Things to consider before surgery
Before proceeding with vasectomy reversal surgery, you and your partner should be investigated for possible causes of post-surgical infertility. You should be evaluated for benign or malignant disease of the lower urinary tract by your urologist, including a careful history, physical examination and appropriate investigations. Your partner’s fertility should be assessed by a female fertility specialist.
Even if you and your partner are otherwise healthy, the results of the operation are not guaranteed. Three factors are predictive of success:
- The interval since the vasectomy was performed
The best results are achieved when reversal surgery is performed within 10 years, with 97% patency rates and 76% pregnancy rates reported when reversal surgery was performed three years post-vasectomy.
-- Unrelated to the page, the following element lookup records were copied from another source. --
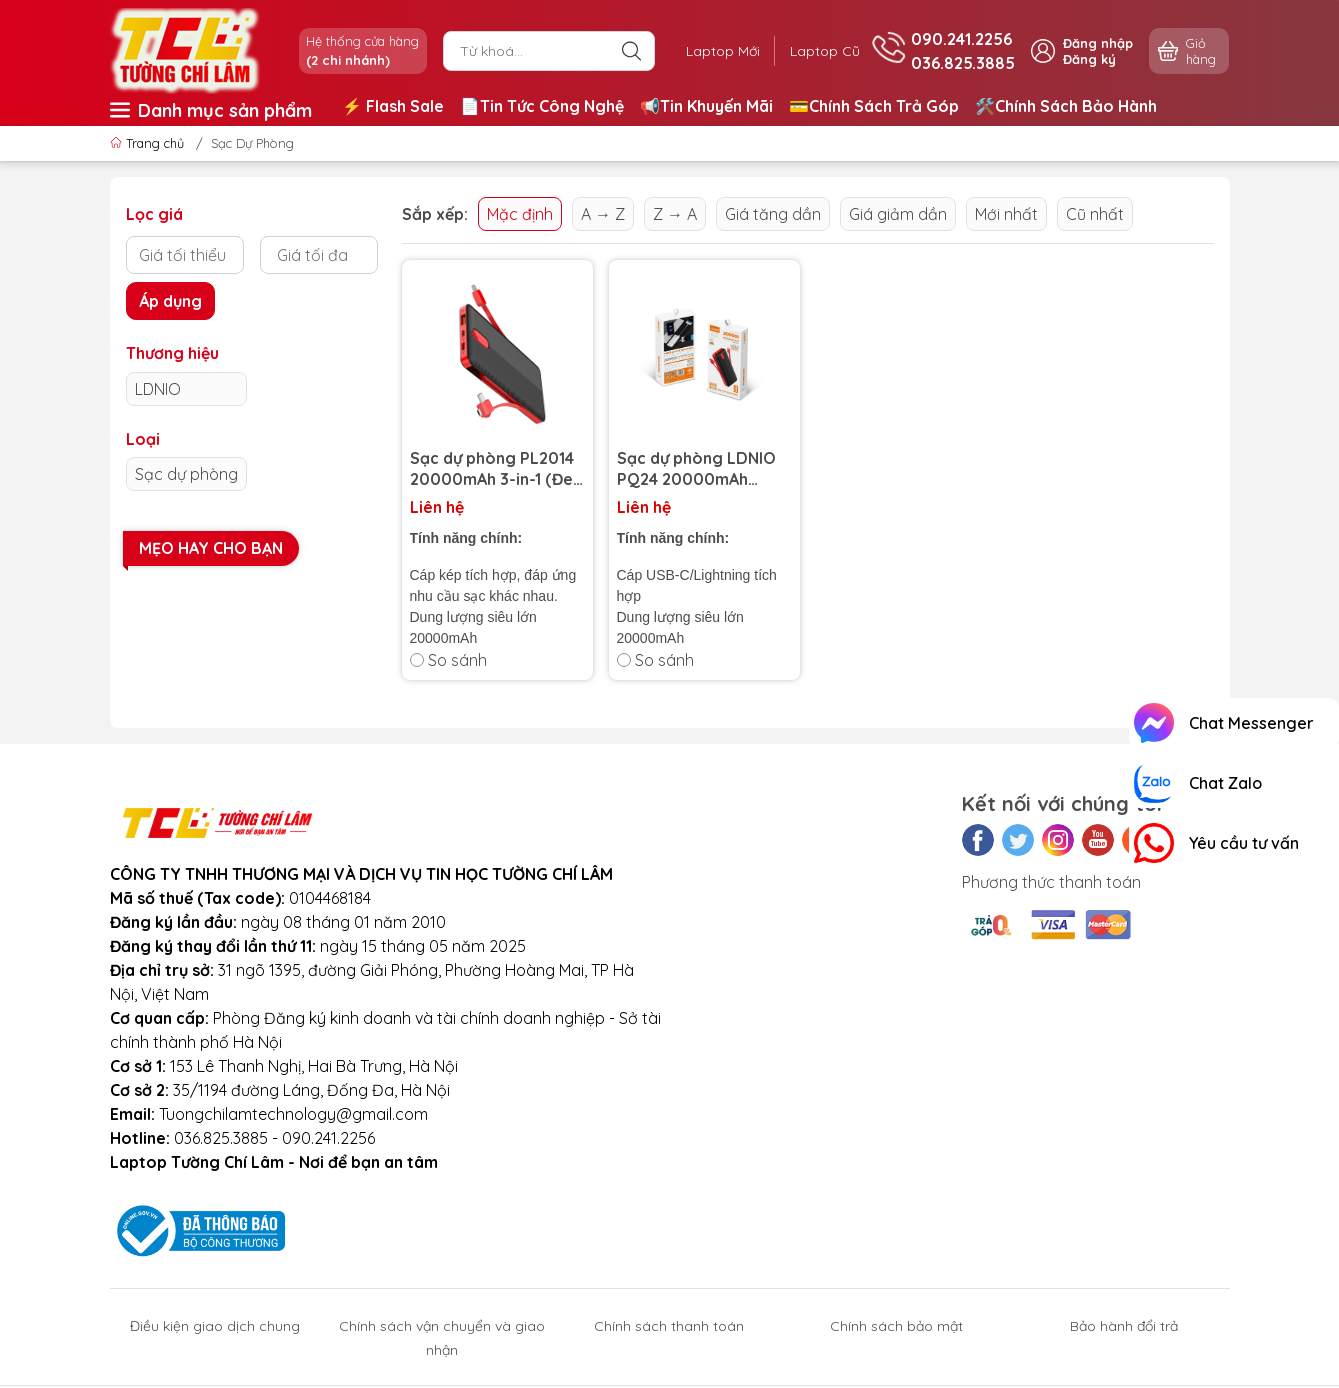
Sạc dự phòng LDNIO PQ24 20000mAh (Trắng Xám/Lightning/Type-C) (703, 469)
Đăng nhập (1098, 43)
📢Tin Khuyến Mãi (706, 106)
A vasectomy interval exceeding 15 years may result in patency rates of 71% and pregnancy rates of 30%
- Surgical technique
Surgical experience is important and the best results are obtained with surgeons trained in microsurgical technique.
- The presence of sperm and the quality of the fluid from the testicular end of the vas deferens seen during surgery
Even if sperm are absent from this fluid, 60% of men will ejaculate sperm post-operatively, especially if clear fluid is present rather than a thick opalescent paste. This cannot be assessed prior to the operation, but will give you some early idea of how likely it is that the procedure will be successful.
Vasectomy Reversal: The Operation
The operation is performed under general anaesthetic, through two small incisions in the scrotum. The two ends of the cut vas deferens are then identified and prepared for reattachment. The two ends of the vas deferens are then sewn together using very small, very fine sutures.
Before reattachment, fluid is retrieved and examined for the presence of sperm; sperm may not immediately be present on microscopy however a copious clear discharge is a good prognostic sign and indicates a greater chance of long-term restoration of fertility.
What to expect post-operatively after Vasectomy Reversal
For six weeks, you should abstain from vigorous physical activity and sexual intercourse. The scrotum should be well-supported.
The first post-operative sperm count is performed at six weeks and then every three months for up to 2 years after surgery.
If after 2 years sperm have not returned to the ejaculate, the operation is considered a failure. At this point, you should reassess your options, which may include revision surgery or assisted fertilisation using sperm extraction.